The AFP investigates crimes under Criminal code Part 10-7. This prohibits unauthorised access and destruction of data on government computers and telecommunications networks. When Australia adopts the European Convention on Cyber-crime this will help sharing data on crime.
Apart from catching criminals, the AFP also helps the community prevent crime. Superintendent Marden claimed that the major threat to computer security is staff in an organisation inadvertently giving out sensitive information. He gave the example of social engineering, where the criminal induces the staff member to give away their password without realising they are doing it.
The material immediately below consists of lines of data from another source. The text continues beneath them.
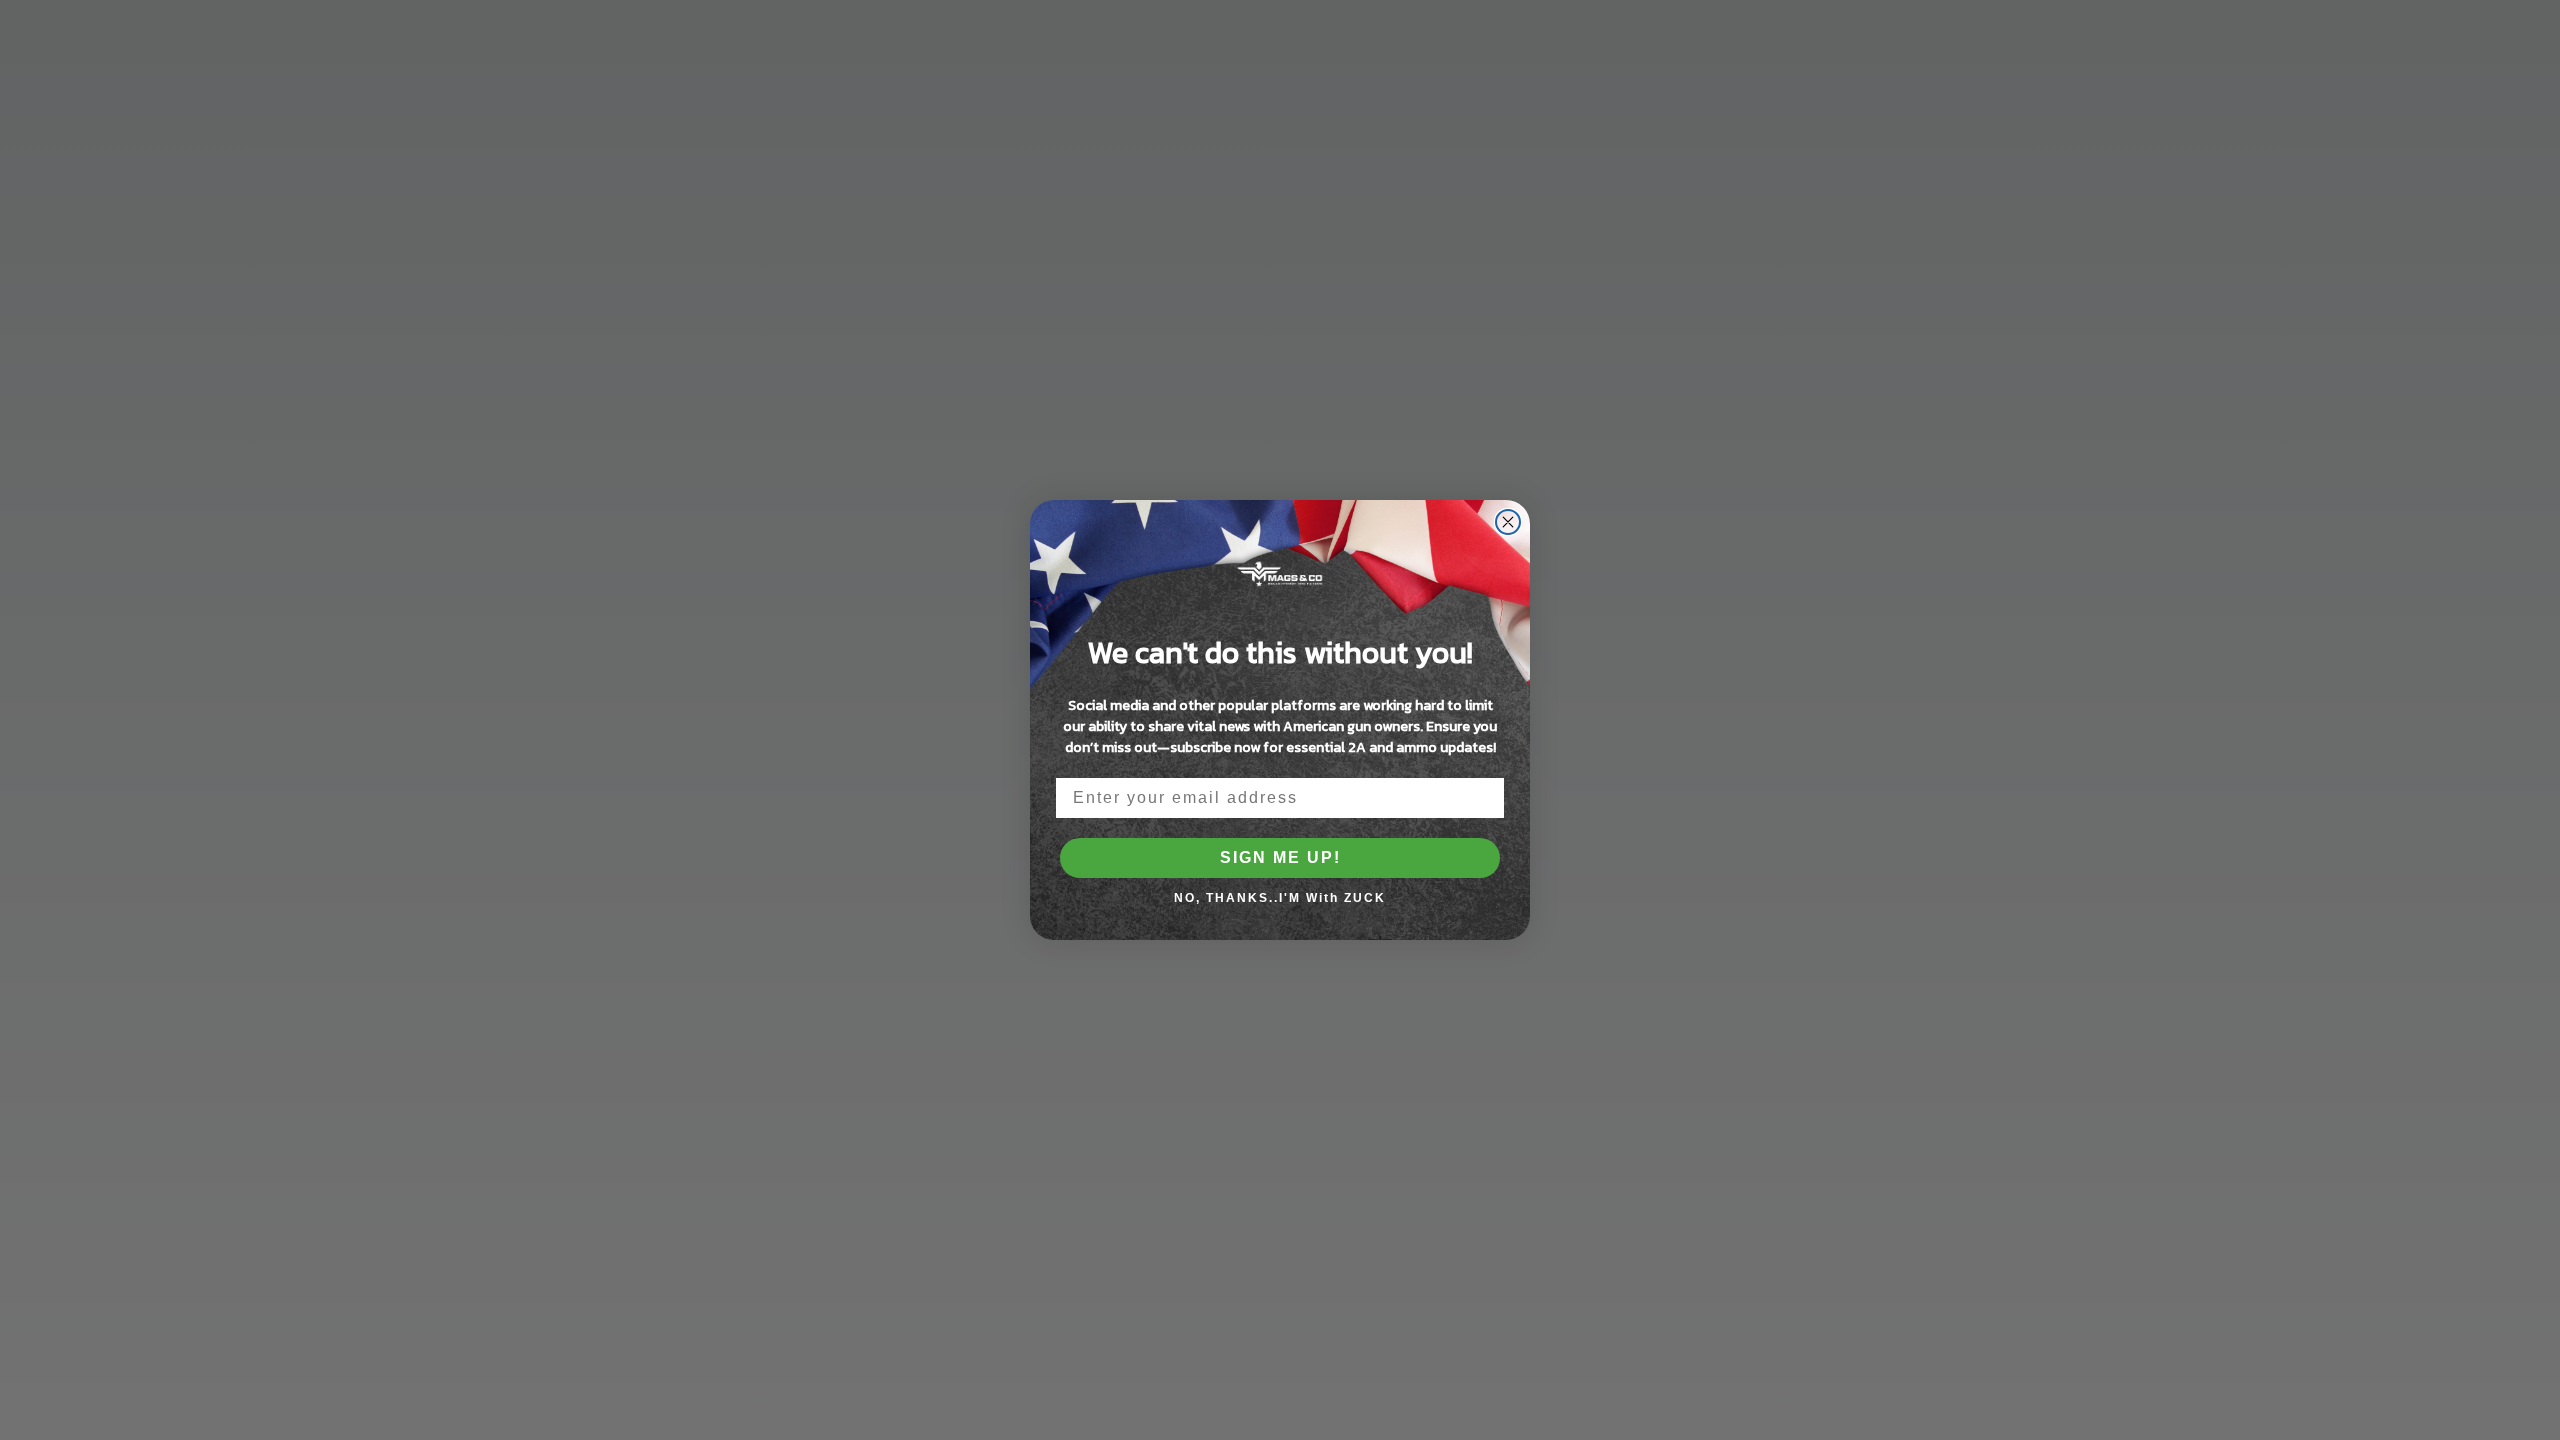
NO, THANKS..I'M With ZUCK (1280, 898)
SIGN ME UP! (1280, 857)
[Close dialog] (1508, 522)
Some "botnets" now have multi-gigabit per second traffic flows. This allows an attacker to flood a target system and disable access to it. Rather than wait for this to happen, the AFP would prefer to find out who has this capability beforehand and prevent it happening.
Superintendent Marden mentioned the group "anonymous" which is effectively leaderless. Interestingly the group was selling masks (like the mask Hugo Weaving wore in the movie "V for Vendetta"). He commented that such groups are something society has to come to terms with. People have the right to peaceful protest, but not throw rocks through windows.
Superintendent Marden mentioned that 4G smart phones will present a threat to computer networks as they have considerable processing capacity and bandwidth.
"Think You Know" is an information program online to educate the public.
Superintendent Marden mentioned that there was work under way to provide one place to report cyber-crime and the matter would be referred to the relevant agency.
ps: I missed the conference opening address. This is usually made by a senior politician from the governing party. Interesting this year it was from Senator Scott Ludlam, from the Australian Greens.